Task to carry out |
Identify every line of the entries that contains the string "coordinates", and copy each of those lines in full. Case counts.

=-=-=

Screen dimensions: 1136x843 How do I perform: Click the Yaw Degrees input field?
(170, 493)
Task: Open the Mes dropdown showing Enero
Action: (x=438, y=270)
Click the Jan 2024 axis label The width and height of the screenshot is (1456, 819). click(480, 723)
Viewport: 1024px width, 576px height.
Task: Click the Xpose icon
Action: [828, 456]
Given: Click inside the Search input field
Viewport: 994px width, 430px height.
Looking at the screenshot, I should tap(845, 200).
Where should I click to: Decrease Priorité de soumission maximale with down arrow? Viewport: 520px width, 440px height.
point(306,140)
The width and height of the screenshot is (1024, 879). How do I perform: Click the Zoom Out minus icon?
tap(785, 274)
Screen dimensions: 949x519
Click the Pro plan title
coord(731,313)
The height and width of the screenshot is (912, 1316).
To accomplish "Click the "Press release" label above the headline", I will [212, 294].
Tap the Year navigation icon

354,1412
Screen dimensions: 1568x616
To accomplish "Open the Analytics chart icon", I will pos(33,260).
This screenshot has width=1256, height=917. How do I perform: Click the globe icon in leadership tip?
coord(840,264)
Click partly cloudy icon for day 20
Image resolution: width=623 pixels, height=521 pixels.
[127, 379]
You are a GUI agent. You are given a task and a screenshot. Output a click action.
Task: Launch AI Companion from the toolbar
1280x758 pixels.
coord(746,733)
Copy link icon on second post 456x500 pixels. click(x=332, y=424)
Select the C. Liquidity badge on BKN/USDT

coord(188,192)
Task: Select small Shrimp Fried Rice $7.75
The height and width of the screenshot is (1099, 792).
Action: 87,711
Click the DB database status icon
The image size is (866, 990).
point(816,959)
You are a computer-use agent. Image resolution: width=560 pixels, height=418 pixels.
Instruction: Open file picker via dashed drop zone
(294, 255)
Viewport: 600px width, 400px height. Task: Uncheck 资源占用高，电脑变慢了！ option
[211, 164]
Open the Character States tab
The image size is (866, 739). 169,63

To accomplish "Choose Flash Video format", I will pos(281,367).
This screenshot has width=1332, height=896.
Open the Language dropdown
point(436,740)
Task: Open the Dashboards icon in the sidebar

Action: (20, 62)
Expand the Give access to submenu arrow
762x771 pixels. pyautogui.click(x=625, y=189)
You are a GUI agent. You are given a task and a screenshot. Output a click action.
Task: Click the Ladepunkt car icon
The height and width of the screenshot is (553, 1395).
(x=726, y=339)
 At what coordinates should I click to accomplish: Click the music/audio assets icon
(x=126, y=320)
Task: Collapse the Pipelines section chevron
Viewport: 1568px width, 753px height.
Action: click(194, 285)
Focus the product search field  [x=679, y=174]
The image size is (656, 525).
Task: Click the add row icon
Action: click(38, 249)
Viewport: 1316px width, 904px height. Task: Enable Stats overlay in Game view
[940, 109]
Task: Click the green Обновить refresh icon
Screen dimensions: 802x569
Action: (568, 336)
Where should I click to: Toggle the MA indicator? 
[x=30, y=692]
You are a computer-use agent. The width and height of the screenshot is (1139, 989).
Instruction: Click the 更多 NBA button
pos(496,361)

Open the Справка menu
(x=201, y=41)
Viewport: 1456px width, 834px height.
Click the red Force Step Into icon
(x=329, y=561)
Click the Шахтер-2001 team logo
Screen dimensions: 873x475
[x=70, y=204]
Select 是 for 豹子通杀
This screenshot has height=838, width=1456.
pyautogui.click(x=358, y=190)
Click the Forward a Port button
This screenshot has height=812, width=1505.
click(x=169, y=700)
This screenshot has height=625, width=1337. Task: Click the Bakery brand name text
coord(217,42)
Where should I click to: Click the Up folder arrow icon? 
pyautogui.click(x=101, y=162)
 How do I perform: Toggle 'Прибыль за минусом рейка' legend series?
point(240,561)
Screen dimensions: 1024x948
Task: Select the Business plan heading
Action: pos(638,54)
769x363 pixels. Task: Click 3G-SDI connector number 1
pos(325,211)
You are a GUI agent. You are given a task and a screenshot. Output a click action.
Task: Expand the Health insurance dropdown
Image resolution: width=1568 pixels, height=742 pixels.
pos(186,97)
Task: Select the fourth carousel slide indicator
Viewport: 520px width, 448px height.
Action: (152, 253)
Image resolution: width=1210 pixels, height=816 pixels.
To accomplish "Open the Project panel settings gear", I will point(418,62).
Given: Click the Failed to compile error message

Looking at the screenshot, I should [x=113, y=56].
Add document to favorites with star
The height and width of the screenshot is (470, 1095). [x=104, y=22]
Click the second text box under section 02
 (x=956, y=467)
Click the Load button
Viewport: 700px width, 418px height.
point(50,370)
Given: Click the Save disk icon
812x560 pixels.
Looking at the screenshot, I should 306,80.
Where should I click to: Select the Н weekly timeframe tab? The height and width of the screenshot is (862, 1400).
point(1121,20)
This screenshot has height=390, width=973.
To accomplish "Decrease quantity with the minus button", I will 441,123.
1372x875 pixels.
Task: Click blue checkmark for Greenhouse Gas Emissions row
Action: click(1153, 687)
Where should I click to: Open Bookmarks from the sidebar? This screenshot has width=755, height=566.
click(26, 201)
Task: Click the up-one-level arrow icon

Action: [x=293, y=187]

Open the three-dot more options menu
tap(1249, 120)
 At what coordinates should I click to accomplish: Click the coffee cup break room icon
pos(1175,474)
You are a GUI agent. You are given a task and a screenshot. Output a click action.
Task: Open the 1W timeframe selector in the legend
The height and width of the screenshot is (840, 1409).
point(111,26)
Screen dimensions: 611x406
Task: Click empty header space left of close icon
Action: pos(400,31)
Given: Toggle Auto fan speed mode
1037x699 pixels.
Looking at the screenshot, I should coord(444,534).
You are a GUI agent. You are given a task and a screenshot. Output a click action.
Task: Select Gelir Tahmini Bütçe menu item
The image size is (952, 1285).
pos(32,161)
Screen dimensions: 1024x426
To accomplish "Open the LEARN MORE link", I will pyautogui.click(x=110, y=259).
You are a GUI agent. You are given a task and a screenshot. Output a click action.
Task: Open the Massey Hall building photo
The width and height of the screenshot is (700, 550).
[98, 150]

=-=-=

Response to this task |
 At what coordinates should I click to accomplish: Click the music/audio assets icon
 At what coordinates should I click to accomplish: Click the coffee cup break room icon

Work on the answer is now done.